(Stored items)
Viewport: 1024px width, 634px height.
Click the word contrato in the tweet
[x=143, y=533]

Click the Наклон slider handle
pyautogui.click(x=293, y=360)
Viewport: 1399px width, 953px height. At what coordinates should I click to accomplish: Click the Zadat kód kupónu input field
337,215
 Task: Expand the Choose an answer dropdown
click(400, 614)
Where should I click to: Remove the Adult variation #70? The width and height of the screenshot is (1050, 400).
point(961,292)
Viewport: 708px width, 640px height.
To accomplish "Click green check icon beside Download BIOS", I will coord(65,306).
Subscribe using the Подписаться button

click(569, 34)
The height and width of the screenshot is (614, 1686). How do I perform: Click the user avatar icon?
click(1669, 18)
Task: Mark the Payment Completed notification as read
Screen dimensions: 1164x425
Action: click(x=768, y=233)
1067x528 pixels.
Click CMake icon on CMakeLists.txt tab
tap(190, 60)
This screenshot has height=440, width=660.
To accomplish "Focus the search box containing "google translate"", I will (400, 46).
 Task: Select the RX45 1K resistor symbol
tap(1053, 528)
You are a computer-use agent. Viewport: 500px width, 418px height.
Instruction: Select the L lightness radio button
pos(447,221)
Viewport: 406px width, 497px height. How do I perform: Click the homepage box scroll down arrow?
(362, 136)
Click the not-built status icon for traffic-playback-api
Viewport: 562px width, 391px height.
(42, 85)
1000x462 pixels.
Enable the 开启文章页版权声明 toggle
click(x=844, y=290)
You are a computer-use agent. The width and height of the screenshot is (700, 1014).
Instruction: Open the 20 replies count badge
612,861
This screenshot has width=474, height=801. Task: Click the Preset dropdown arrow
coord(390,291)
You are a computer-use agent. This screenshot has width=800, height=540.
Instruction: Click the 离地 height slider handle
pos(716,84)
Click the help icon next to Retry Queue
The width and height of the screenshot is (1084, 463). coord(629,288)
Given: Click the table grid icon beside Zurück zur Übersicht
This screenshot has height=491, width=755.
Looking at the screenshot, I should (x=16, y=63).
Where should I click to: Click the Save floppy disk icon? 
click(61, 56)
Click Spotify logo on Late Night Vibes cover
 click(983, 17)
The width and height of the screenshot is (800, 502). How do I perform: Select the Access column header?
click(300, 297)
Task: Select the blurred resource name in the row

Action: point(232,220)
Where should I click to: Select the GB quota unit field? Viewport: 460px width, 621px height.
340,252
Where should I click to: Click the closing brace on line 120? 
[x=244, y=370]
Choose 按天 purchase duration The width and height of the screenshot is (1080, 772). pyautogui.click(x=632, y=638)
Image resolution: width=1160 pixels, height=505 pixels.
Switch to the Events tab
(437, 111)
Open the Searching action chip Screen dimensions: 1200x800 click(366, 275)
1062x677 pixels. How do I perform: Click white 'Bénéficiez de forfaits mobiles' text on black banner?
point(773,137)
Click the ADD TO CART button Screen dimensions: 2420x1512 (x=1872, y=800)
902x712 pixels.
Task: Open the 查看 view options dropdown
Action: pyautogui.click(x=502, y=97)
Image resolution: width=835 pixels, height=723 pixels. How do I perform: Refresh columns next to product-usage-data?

# [Exercise instructions]
Only lines containing the string "computer" are needed. Pull each of them out of the records above.

# [Written answer]
You are a computer-use agent. Viewport: 500px width, 418px height.
You are a computer-use agent. The width and height of the screenshot is (700, 1014).
You are a computer-use agent. This screenshot has width=800, height=540.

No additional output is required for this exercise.